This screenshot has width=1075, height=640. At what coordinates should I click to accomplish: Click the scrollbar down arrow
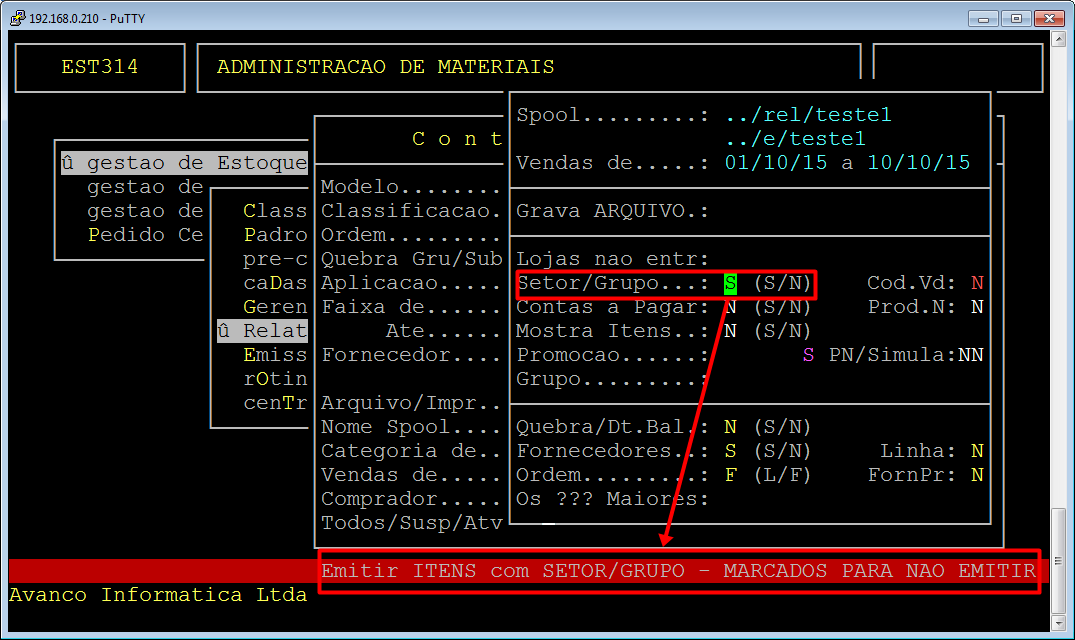pos(1058,622)
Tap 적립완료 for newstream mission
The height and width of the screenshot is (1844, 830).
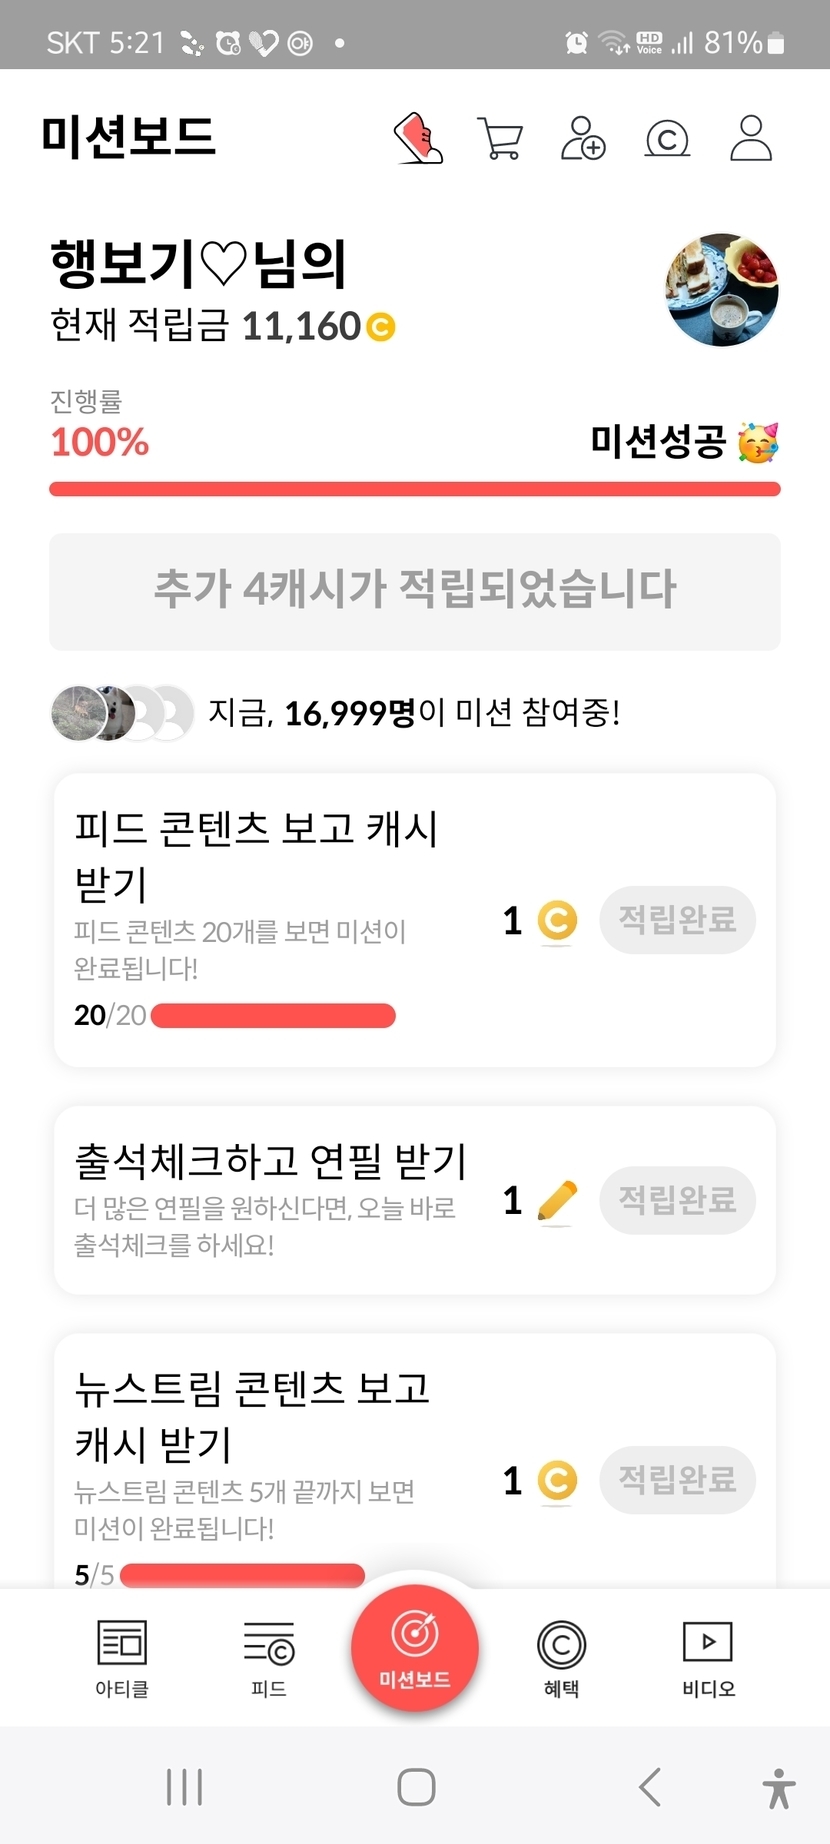coord(677,1479)
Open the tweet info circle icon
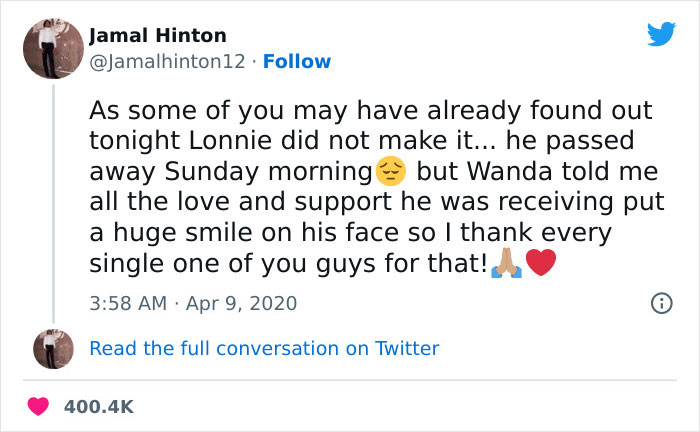The image size is (700, 432). coord(661,302)
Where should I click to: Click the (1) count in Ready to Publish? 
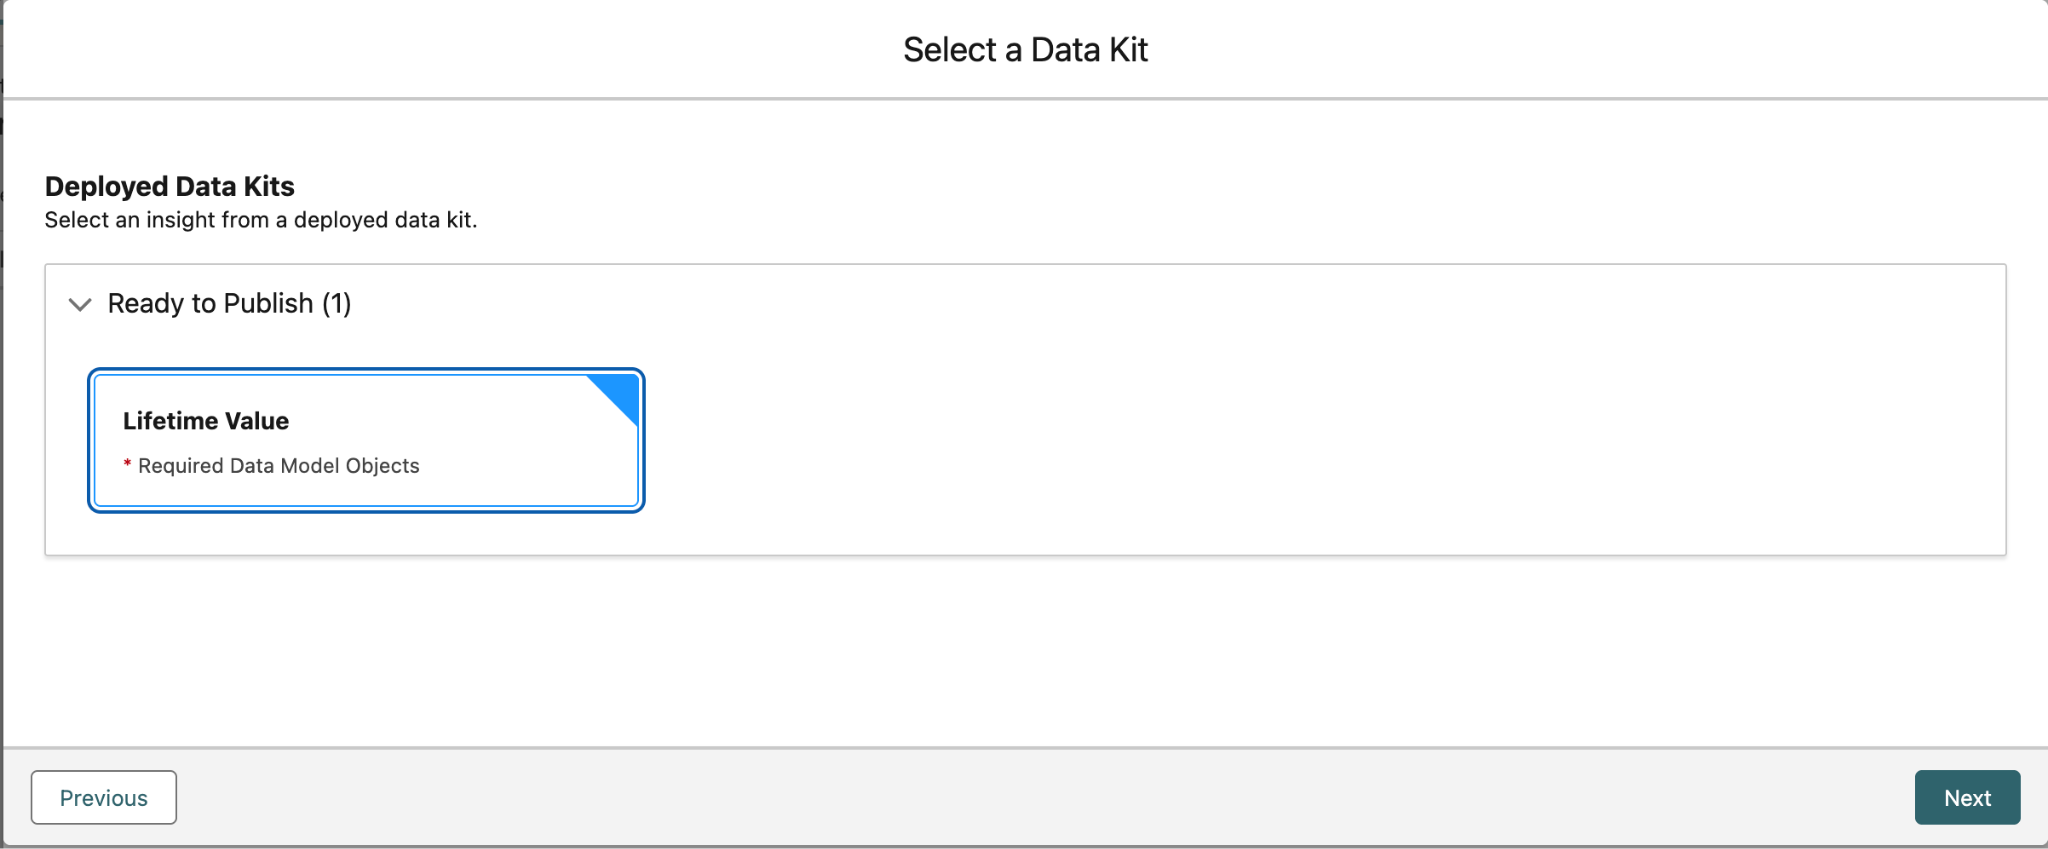click(x=337, y=304)
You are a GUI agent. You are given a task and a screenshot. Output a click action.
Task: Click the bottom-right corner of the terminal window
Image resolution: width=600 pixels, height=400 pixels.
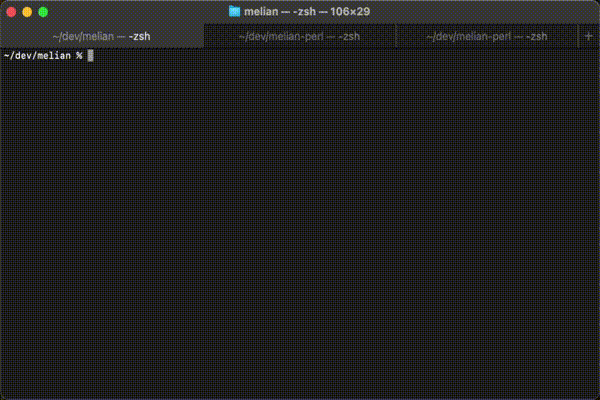596,396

■ ■ ■ ■ ■

Problem to solve:
Verbatim output, no pictures: the line holding "Open the tweet info circle icon" and all lines after it through the last line of the material, with nothing else.

The completed task:
Open the tweet info circle icon
The image size is (700, 432). coord(661,302)
Where should I click to: Click the (1) count in Ready to Publish? 
click(x=337, y=304)
You are a GUI agent. You are given a task and a screenshot. Output a click action.
Task: Click the bottom-right corner of the terminal window
Image resolution: width=600 pixels, height=400 pixels.
596,396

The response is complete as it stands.